Sixteen-year-old Ambika, a student of Class X, lived with her mother and elder sister in Ramesh Colony. “That evening I returned home from work and went off to sleep. When I woke up, I noticed that Ambika was missing. I searched for her in the neighbourhood and contacted my relatives, but could not trace her. I then contacted the police and got a case registered the next day, (October 5, 2010),” recalled Ms. Gupta, a yoga teacher.

Stating that her daughter was passing through depression, Ms. Gupta in her complaint raised suspicion that someone had kidnapped her.
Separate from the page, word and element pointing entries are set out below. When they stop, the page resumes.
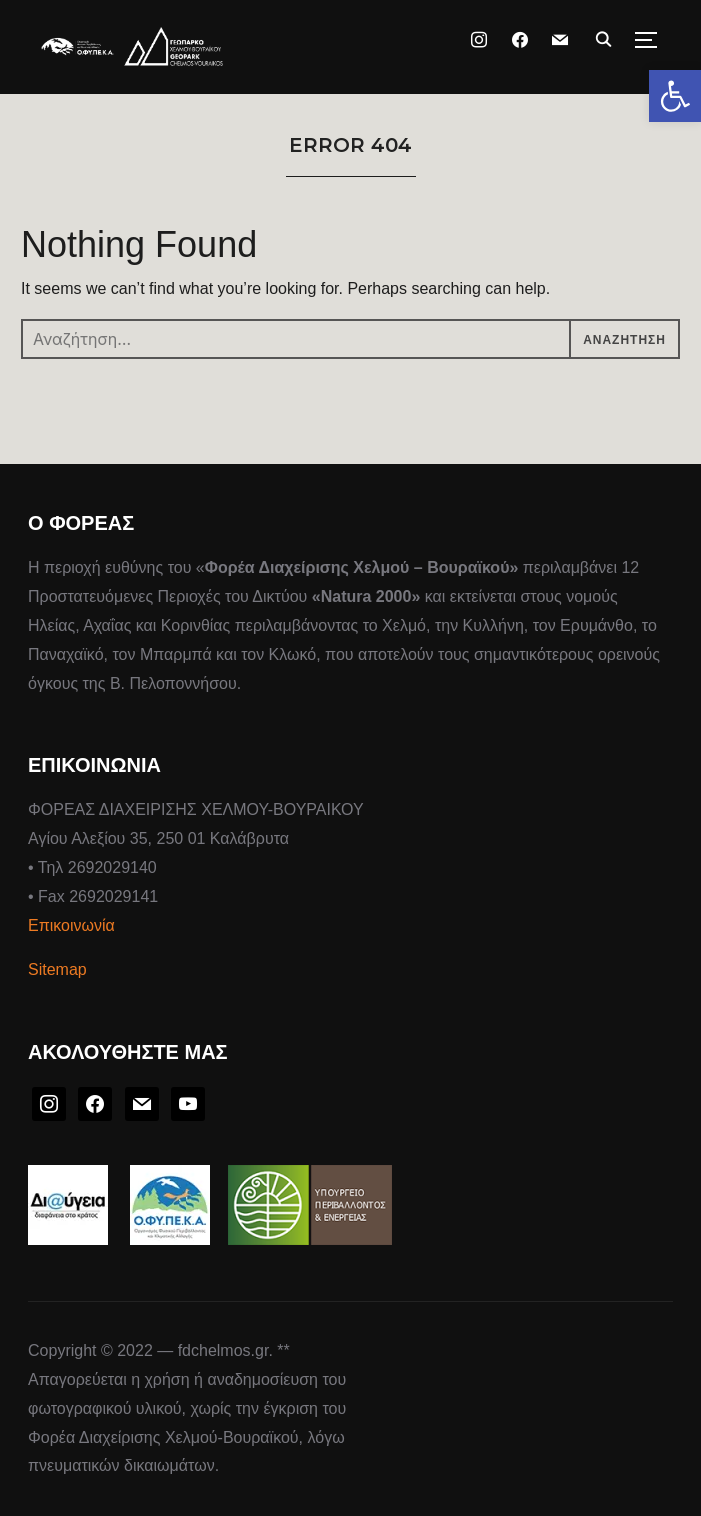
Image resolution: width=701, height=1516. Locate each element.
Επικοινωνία (71, 925)
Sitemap (57, 969)
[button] (675, 96)
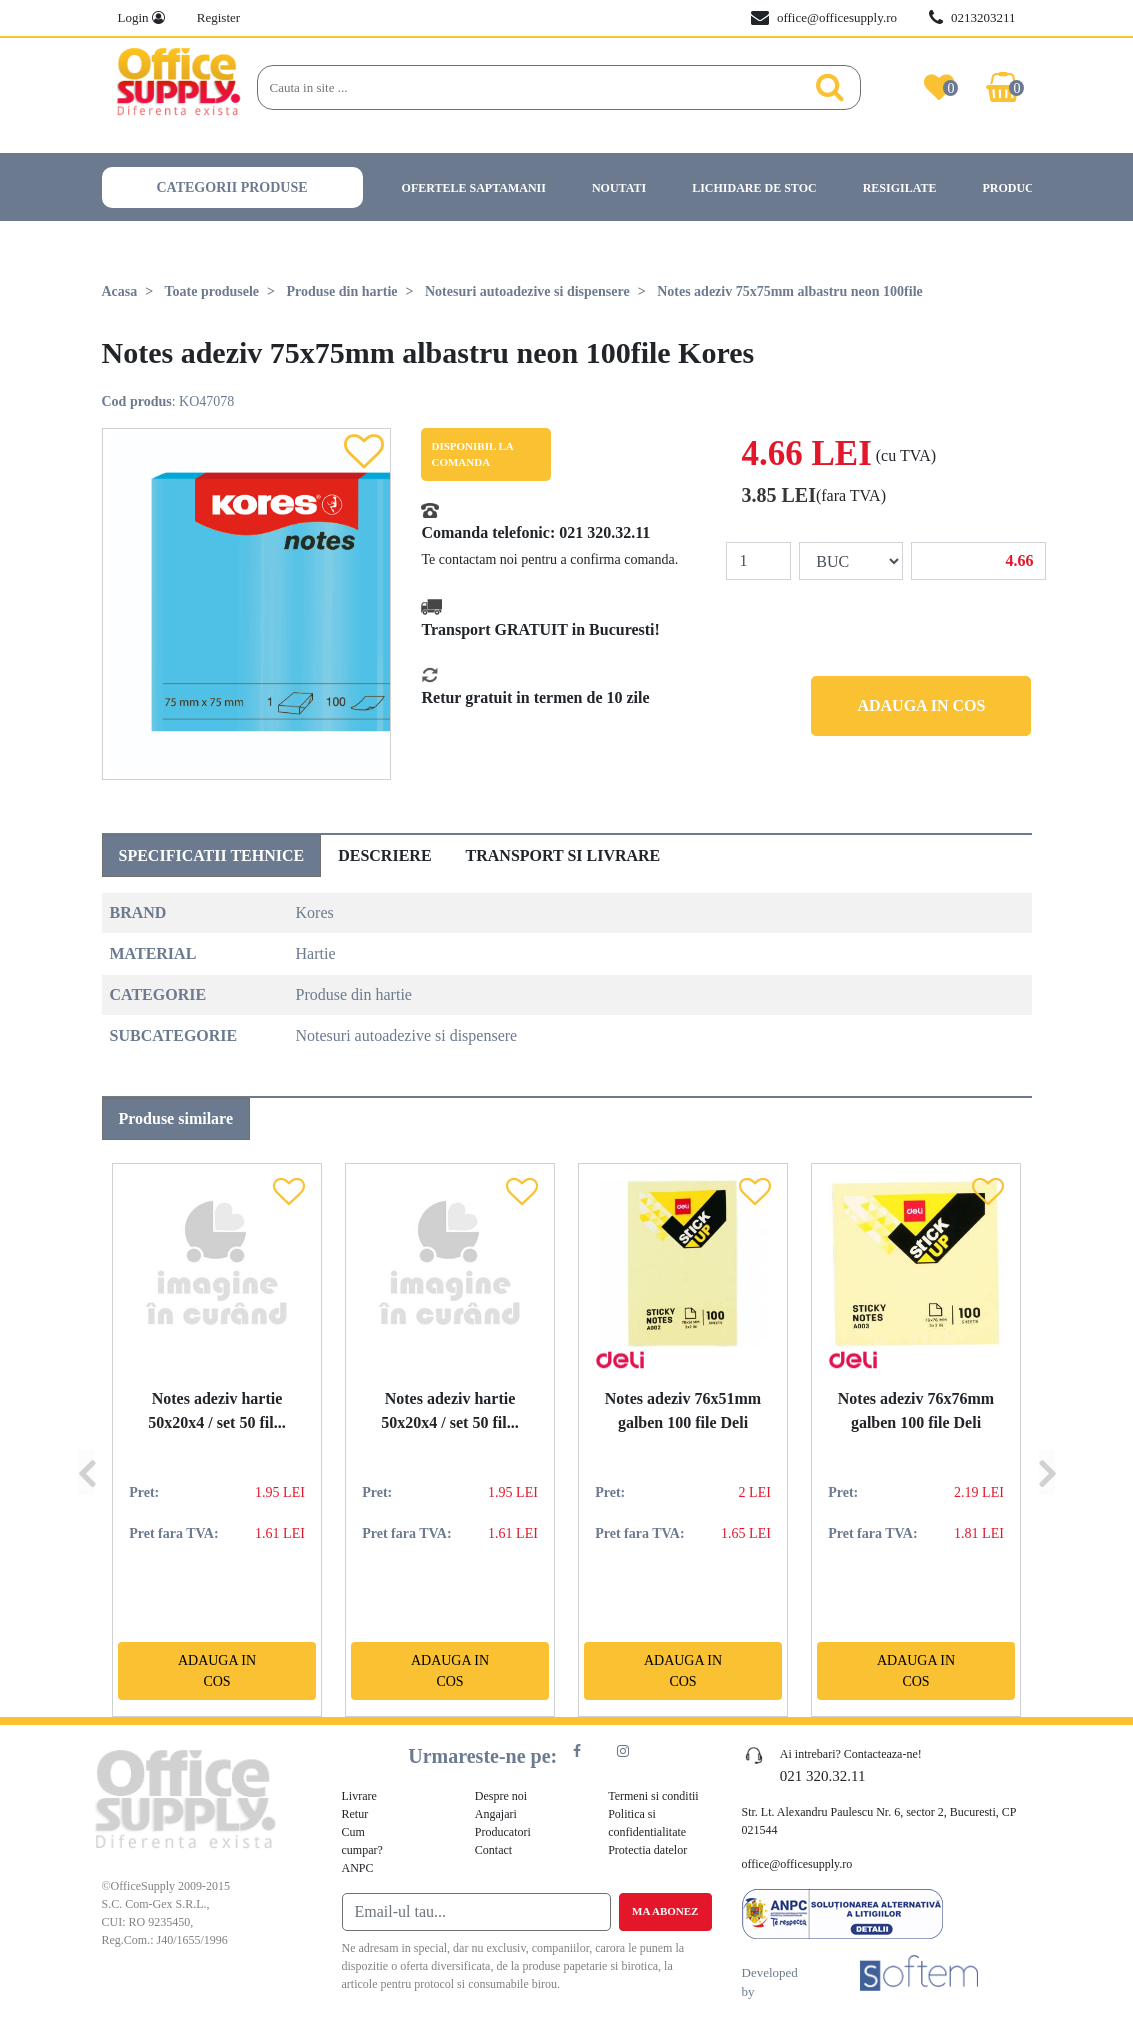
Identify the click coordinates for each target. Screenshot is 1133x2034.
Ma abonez (665, 1911)
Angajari (496, 1814)
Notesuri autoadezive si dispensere (527, 291)
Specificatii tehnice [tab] (212, 855)
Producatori (1027, 188)
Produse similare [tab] (176, 1118)
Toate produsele (212, 291)
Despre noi (501, 1796)
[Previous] (86, 1440)
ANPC (358, 1868)
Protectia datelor (647, 1850)
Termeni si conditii (653, 1796)
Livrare (359, 1796)
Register (218, 17)
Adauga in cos (921, 705)
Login (141, 17)
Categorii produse (232, 187)
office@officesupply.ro (824, 18)
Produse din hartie (342, 291)
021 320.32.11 (604, 532)
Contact (493, 1850)
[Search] (529, 88)
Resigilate (900, 188)
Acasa (120, 291)
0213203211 (972, 18)
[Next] (1047, 1440)
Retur (355, 1814)
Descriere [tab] (384, 855)
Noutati (619, 188)
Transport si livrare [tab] (563, 855)
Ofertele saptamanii (474, 188)
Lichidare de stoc (754, 188)
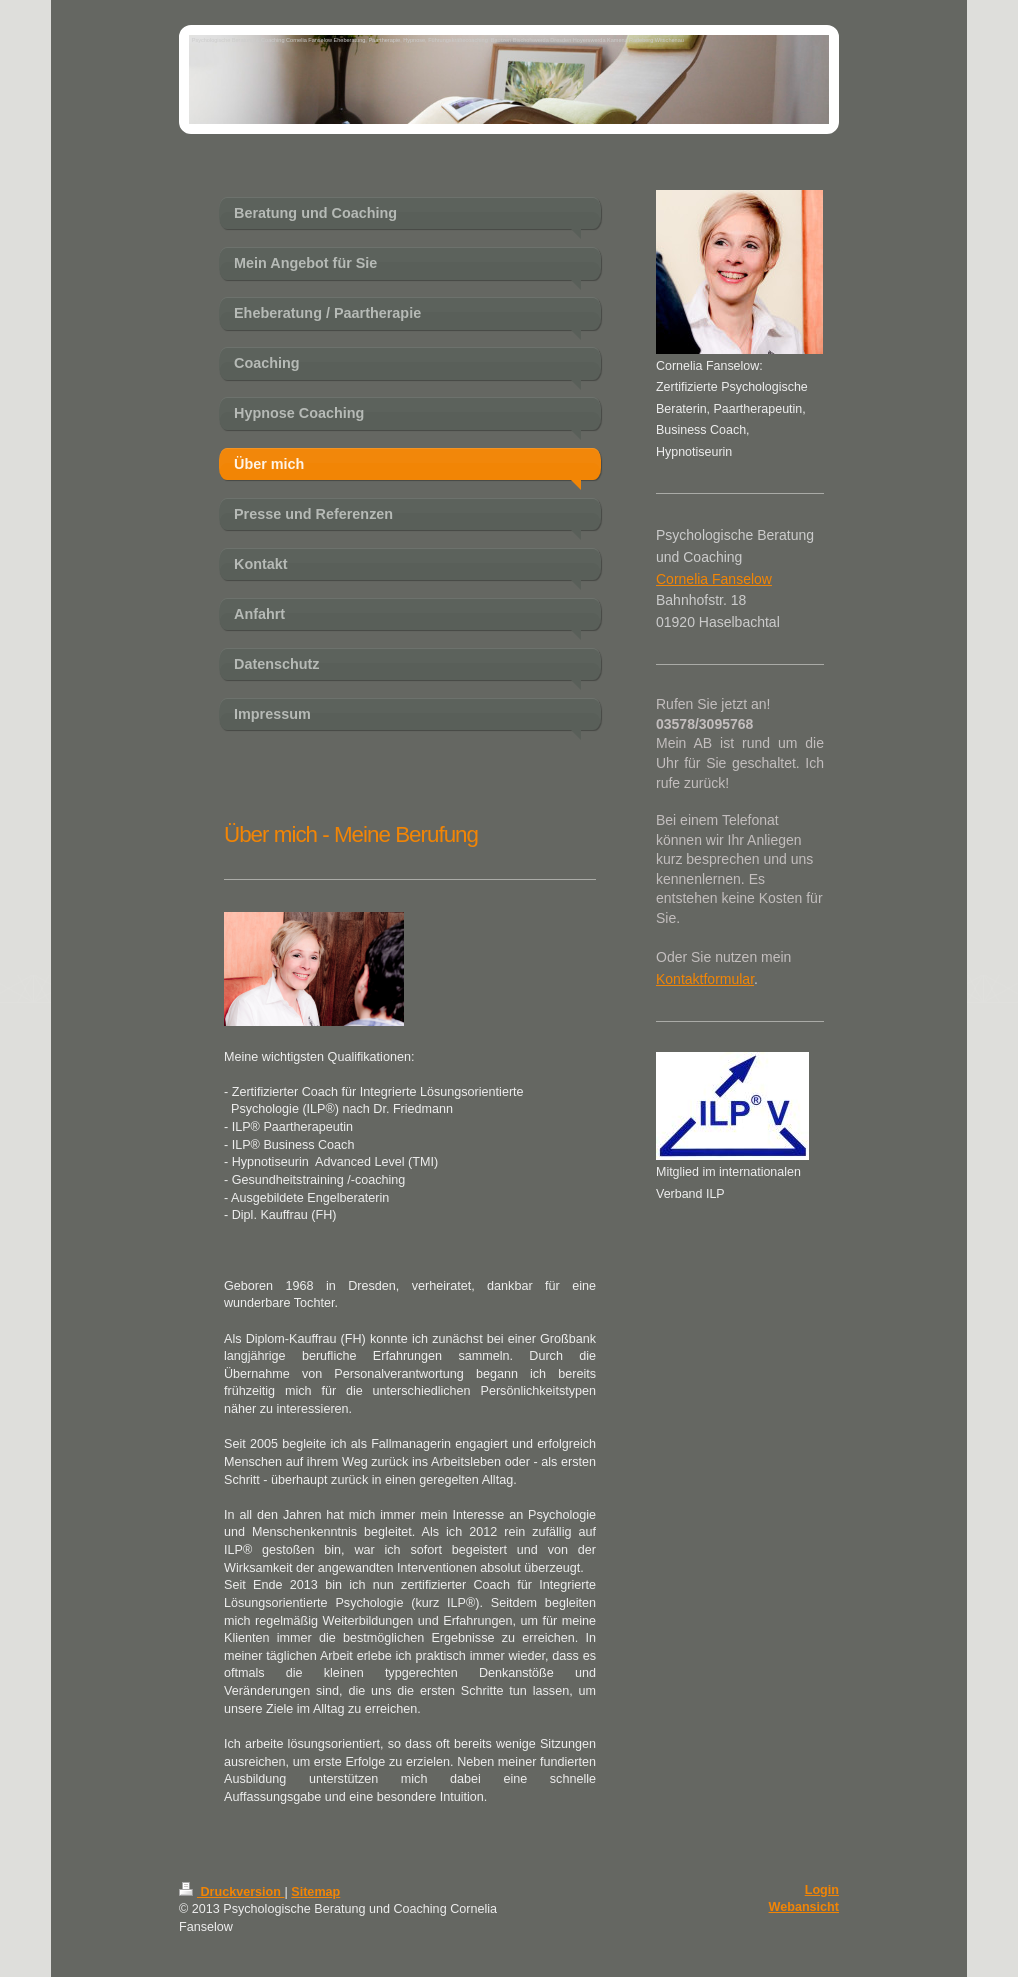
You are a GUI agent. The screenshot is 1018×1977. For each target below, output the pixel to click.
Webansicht (804, 1907)
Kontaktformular (705, 979)
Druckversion (232, 1892)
From then on Ms. Gupta has paid innumerable visits to the area police station requesting police officers to expedite the search. “I kept looking for her and on the fifth day, I met a security guard, Ram Kumar, posted at a nearby canteen. He claimed to have seen my daughter who had come looking for a job. However, he said three young men -- one of whom lived in our locality -- took her away on the pretext of dropping her home,” said Mr. Gupta.

When Ms. Gupta told the police about it, they checked the canteen's CCTV footage, but it was all “hazy”.

The woman requested the police to get sketches of the suspects prepared with the help of the security guard, but she alleged that no one took her seriously. “Finally, I got posters printed offering Rs.50,000 for information on my daughter's whereabouts and also received some calls in response. I asked the police to cross-check, but they did not take me seriously. Perhaps they knew that my daughter was dead,” said Ms. Gupta.

The complainant also raised suspicion about the role of an area resident, who had a few years ago teased her elder daughter and she had got him arrested. “On insistence, the police questioned him,” she alleged.

About a month ago, Ms. Gupta was going through the photographs of unidentified bodies uploaded on the Delhi Police' Zipnet webpage when she spotted a photograph that appeared to resemble Ambika. “The police had found the girl in an unconscious condition at Kashmiri Gate in March 2011 and took her to a nearby hospital where she died during treatment,” she said.

“The doctor opined that it was a natural death and post-mortem was not conducted,” said a police officer.

Ms. Gupta, who claimed that the girl was murdered, said: “I contacted the doctor to get her description and I now believe that it was my daughter. She was cremated as an unidentified body. It is shocking that all this while, the information was on the police website and my daughter's particulars were also available there, but the police could not connect the dots.”

However, denying the allegations, an area police officer said it was still not certain that the body was that of Ambika. “We are sending the photographs of the missing girl and the deceased to a forensic laboratory for analysis,” he said.

But he conceded that the DNA sample of the deceased had not been preserved for identification in future.